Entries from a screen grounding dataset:
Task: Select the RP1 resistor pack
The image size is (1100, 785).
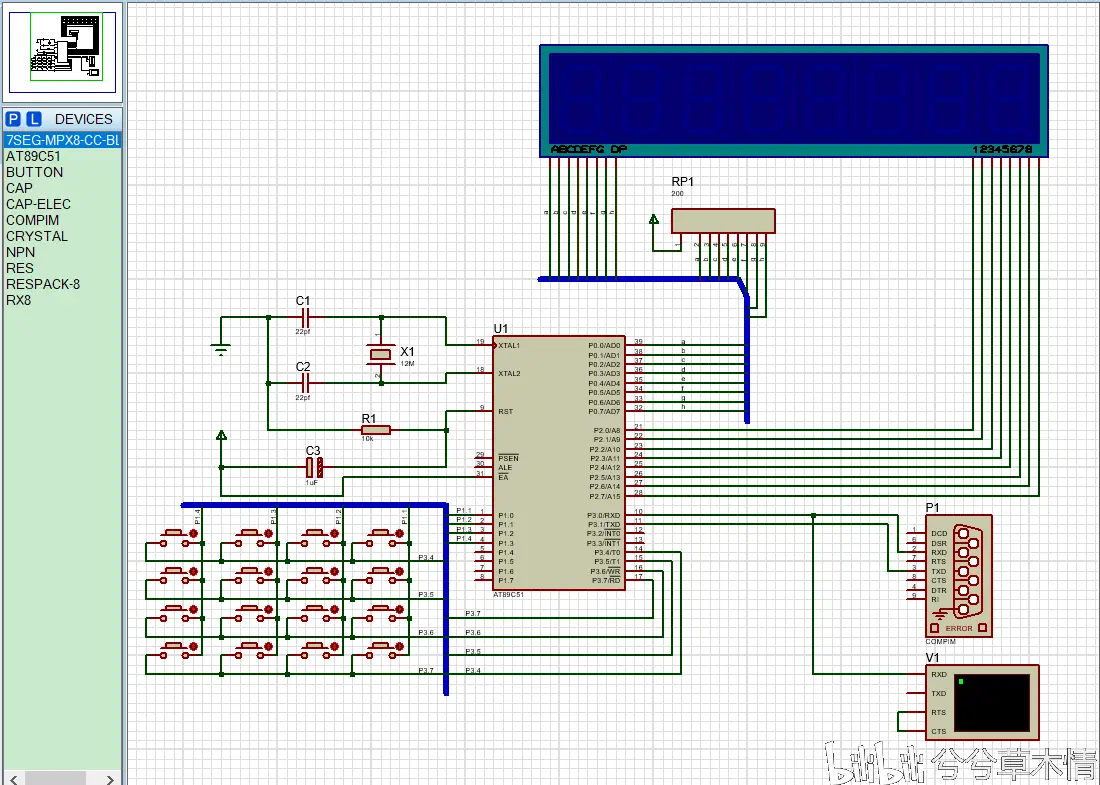Action: click(722, 221)
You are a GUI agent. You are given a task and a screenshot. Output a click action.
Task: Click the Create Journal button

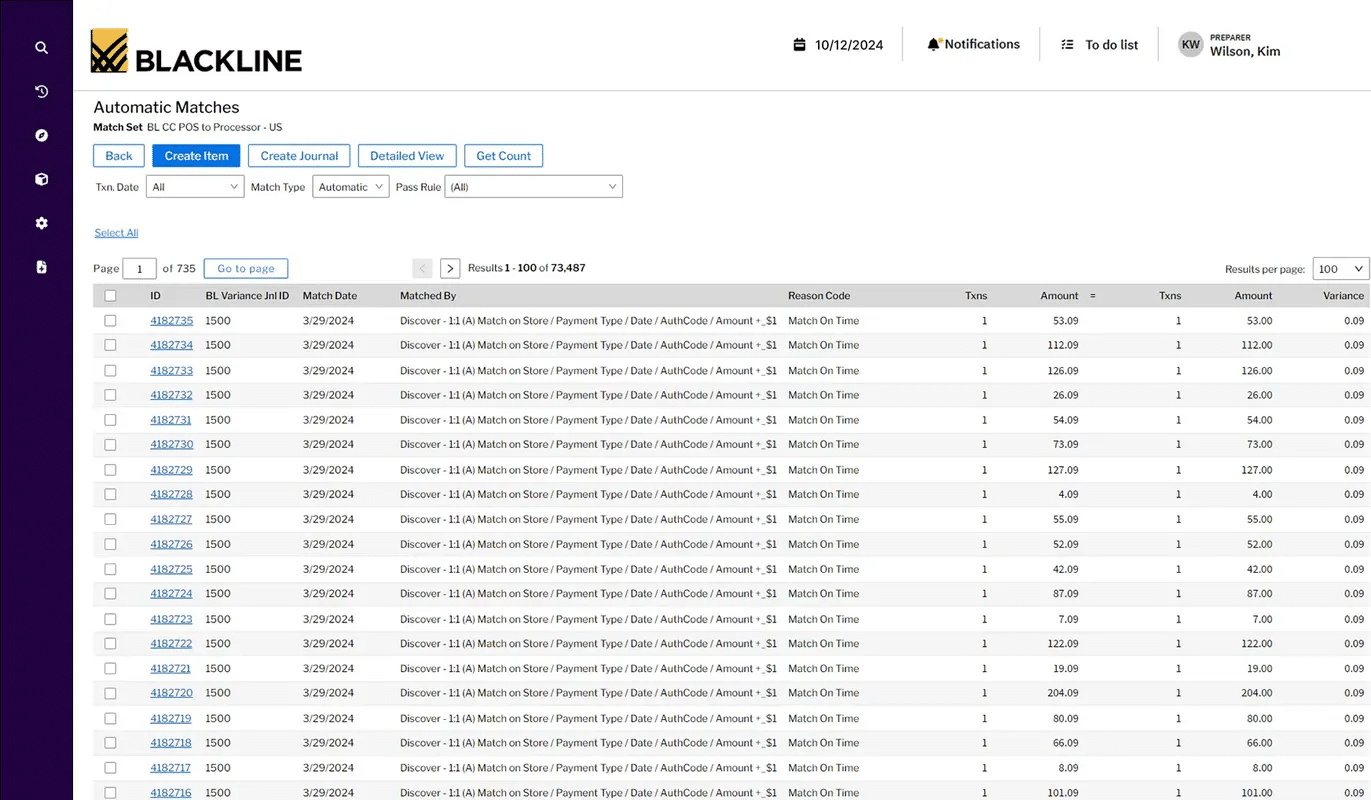click(x=299, y=156)
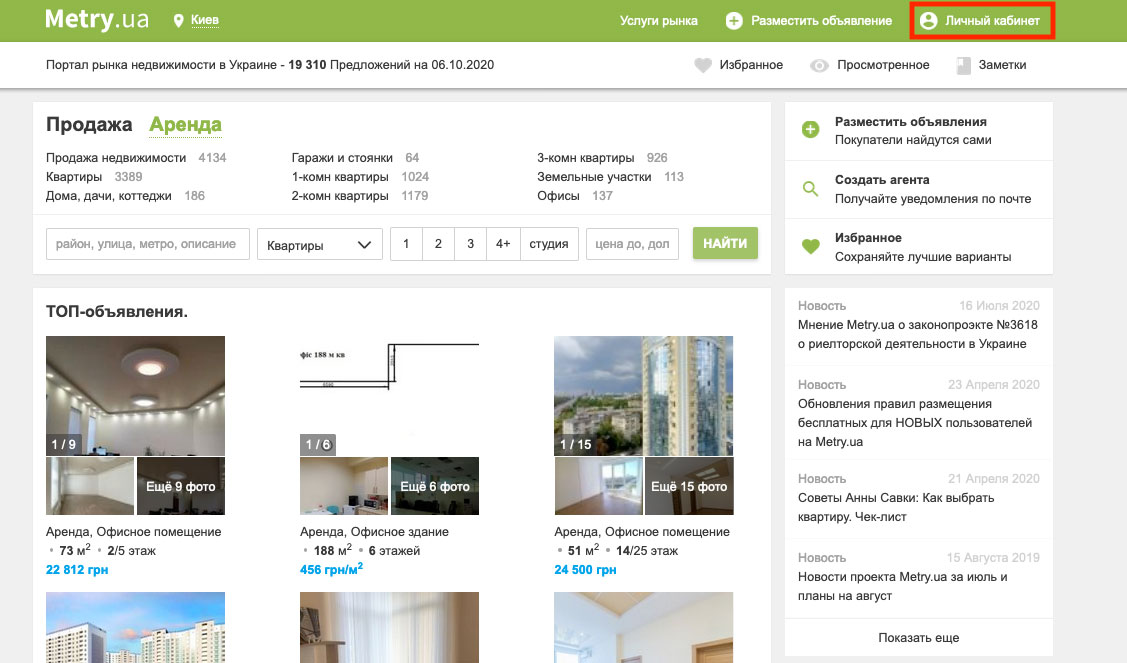Screen dimensions: 1127x663
Task: Open the Заметки notes icon
Action: (964, 66)
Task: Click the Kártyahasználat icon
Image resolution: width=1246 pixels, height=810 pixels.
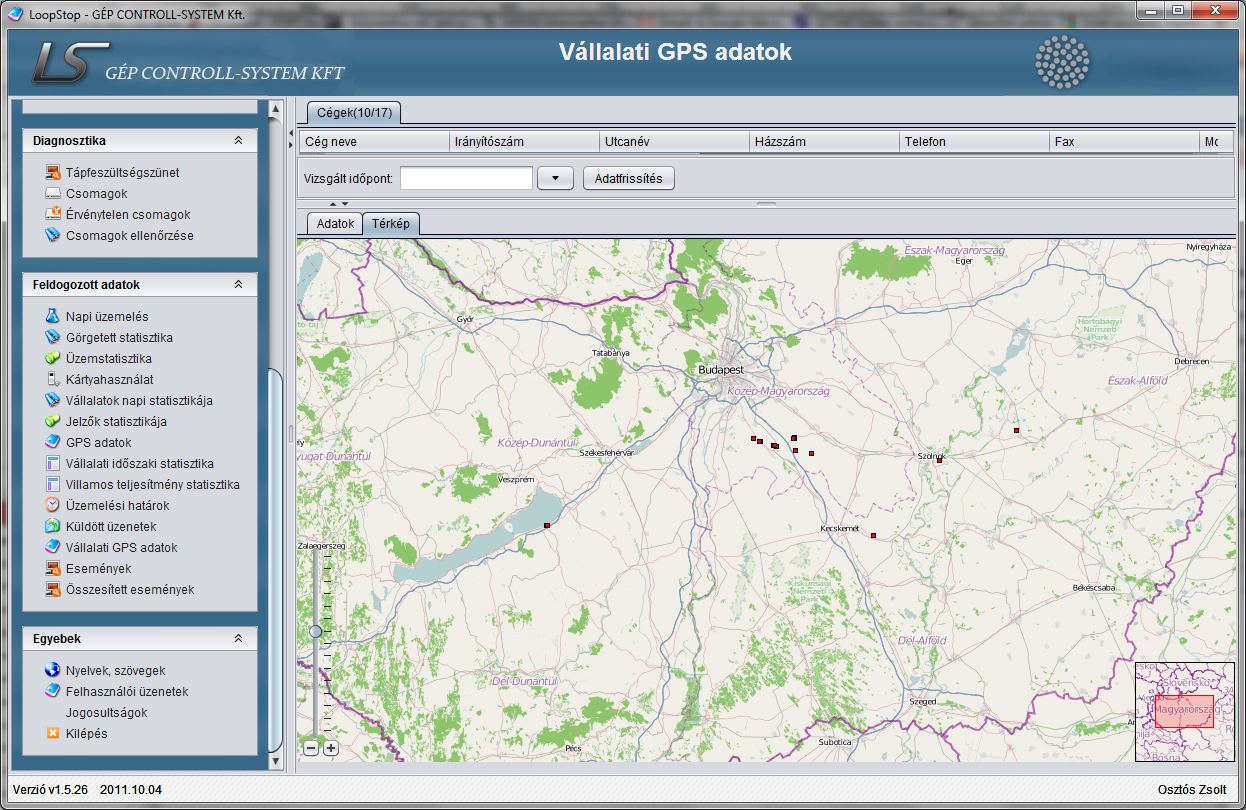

Task:
Reproduce every one of the entries above word for word, leaving the pictures out.

Response:
Task: Select the RP1 resistor pack
The image size is (1100, 785).
Action: click(722, 221)
You are a GUI agent. You are given a task and a screenshot. Output a click action.
Task: Click the Create Journal button

click(x=299, y=156)
Screen dimensions: 1127x663
Task: Open the Заметки notes icon
Action: (964, 66)
Task: Click the Kártyahasználat icon
Image resolution: width=1246 pixels, height=810 pixels.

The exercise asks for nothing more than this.